Stored items:

== == ==

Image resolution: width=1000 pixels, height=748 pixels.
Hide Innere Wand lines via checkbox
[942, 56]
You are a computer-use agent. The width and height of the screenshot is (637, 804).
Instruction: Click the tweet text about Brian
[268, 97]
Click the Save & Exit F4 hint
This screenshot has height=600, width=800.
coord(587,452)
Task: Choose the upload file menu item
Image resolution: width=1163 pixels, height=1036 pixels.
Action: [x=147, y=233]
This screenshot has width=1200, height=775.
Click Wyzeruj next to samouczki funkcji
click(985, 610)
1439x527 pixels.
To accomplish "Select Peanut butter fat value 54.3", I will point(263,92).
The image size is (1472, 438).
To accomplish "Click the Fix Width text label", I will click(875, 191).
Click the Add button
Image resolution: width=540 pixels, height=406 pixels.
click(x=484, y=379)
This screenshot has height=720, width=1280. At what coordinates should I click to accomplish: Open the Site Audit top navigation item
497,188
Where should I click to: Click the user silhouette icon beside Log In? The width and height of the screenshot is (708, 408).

== == ==

:: AIM OF THE TASK ::
Keeping every word as it is, repeat all of the records.

:: ANSWER AREA ::
Image resolution: width=1000 pixels, height=748 pixels.
Hide Innere Wand lines via checkbox
[942, 56]
You are a computer-use agent. The width and height of the screenshot is (637, 804).
Instruction: Click the tweet text about Brian
[268, 97]
Click the Save & Exit F4 hint
This screenshot has height=600, width=800.
coord(587,452)
Task: Choose the upload file menu item
Image resolution: width=1163 pixels, height=1036 pixels.
Action: [x=147, y=233]
This screenshot has width=1200, height=775.
Click Wyzeruj next to samouczki funkcji
click(985, 610)
1439x527 pixels.
To accomplish "Select Peanut butter fat value 54.3", I will point(263,92).
The image size is (1472, 438).
To accomplish "Click the Fix Width text label", I will click(875, 191).
Click the Add button
Image resolution: width=540 pixels, height=406 pixels.
click(x=484, y=379)
This screenshot has height=720, width=1280. At what coordinates should I click to accomplish: Open the Site Audit top navigation item
497,188
Where should I click to: Click the user silhouette icon beside Log In? The width and height of the screenshot is (708, 408).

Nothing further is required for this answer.